Exercises:
1. In the opinion column on mourning Kobe Bryant, what organization did Bryant and his wife start, according to CNN?
2. Continue the opinion column on mourning Kobe Bryant, starting after its last paragraph.

++++ Source text

Kobe Bryant: To mourn or not to mourn

Angela Jordan, Opinions Columnist

Kobe Bryant, along with his daughter and seven other passengers, died in a helicopter accident in Calabasas, CA on Jan. 26. His death brought mourning admirers, as well as individuals who disapprove of his past into the spotlight.
In 2003, Bryant was charged with sexual assault. According to the History.com article “Kobe Bryant Accuser Goes to the Police,” the alleged victim, a 19-year old hotel employee, later dropped the charges because she did not want to participate in the trial. Later, Bryant and the alleged victim settled a civil lawsuit, where she received an unknown amount of money.

Not only did Bryant apologize to the alleged victim, but he expressed even though he believed it was consensual, the alleged victim’s testimony allowed him to recognize that, to her, it was not a consensual encounter.

As a result of that scandal, many people who have been mourning the legend’s death are often dragged down and judged by people who only perceive him as a rapist. Although it is irresponsible to neglect the situation, because Bryant’s sexual assault case is a step forward in raising awareness of consent when it comes to sexual encounters, it is vulgar and indecent to bash the dead.
Many people looked up to Bryant their whole lives and perceived him as a legend. His story helped people build their own ambition. It is important that we view this situation from an objective standpoint. We can acknowledge the poor choice he made in his early 20s, but we cannot dismiss his legacy or how others choose to remember him.

“I idolized you because of your work ethic. Because of your willingness to never take a possession off. Because you expected greatness out of everyone around you and created a standard of what a leader should be,” Alex Bazzel, a well-known basketball trainer, wrote in a letter to Bryant released on his website.

Celebrity singer, H.E.R., wrote in an Instagram post about how she watched videos of Bryant on her first day of touring because his dedication was unmatched. H.E.R. was only one of many individuals impacted by Bryant in ways beyond basketball and the NBA.

“[H]is actions gave me a blueprint to be great,” Richard Sherman, an NFL player for the 49ers, wrote. This shows that his legacy goes beyond basketball and reveals that his mentality is something we might all be trying to achieve.

Not only was Bryant a role model on the court, he was a philanthropist off the court. According to CNN, Bryant and his wife started the Kobe and Vanessa Bryant Family Foundation in order to help children and their families through funding various programs and scholarships.

++++++++
++++ Records provided

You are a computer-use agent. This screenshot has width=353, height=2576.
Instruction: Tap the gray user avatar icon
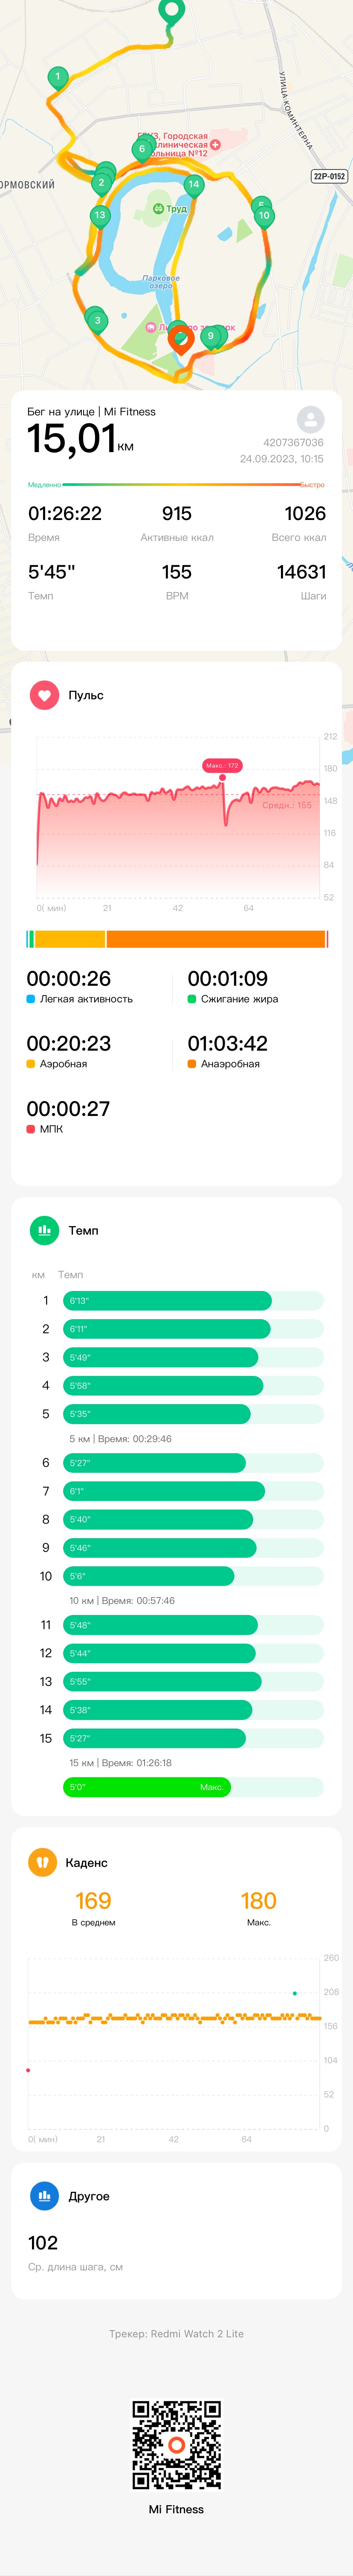(310, 419)
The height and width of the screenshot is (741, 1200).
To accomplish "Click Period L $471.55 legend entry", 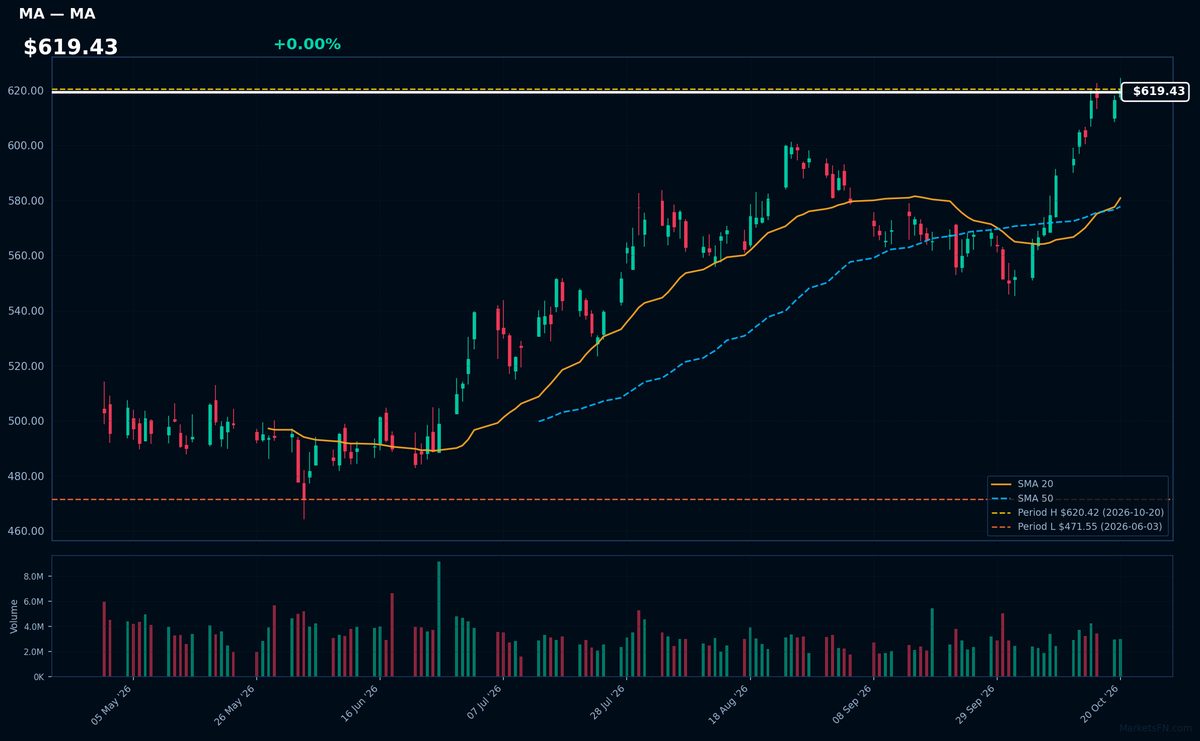I will tap(1077, 526).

++++++++

Exercise answers:
1. The Kobe and Vanessa Bryant Family Foundation.

2.
Bryant had also granted more than 200 wishes for the Make-A-Wish Foundation, a foundation that grants wishes to kids diagnosed with severe illnesses. Moreover, he was a founder of the Natural Museum of African American History and Culture. According to NMAAHC, Bryant gave the museum the help they needed to keep moving forward.

People still harboring bad feelings for Bryant should also keep in mind that this tragedy cost the nation more than just Kobe. The helicopter accident cost other families their daughters, parents, and siblings. His 13-year-old daughter, Gianna, was also on board the helicopter and did not survive.
Traveling with the father and daughter were two of Gianna’s teammates, Alyssa Altobelli and Payton Chester, along with their parents, John and Keri Altobelli and Sarah Chester. Christina Mauser, an assistant girls basketball coach was also on board. Helicopter pilot Ara Zobayan was also lost in the crash. If people who do not support Bryant want to avoid him or his legacy, remembering the other victims of the crash is a start.

Some people don’t learn from their mistakes until after it’s too late, but this does not mean we should dismiss the trauma and heartbreak tragic deaths inevitably bring. Only two people know exactly what happened in the hotel room that day in 2003. One of the two has died, leaving only the alleged victim to truly understand what occurred. The case was settled between them and does not need to keep being rehashed by the media. Choosing to mourn Kobe Bryant, or not to grieve, does not determine whether an individual is a bad person.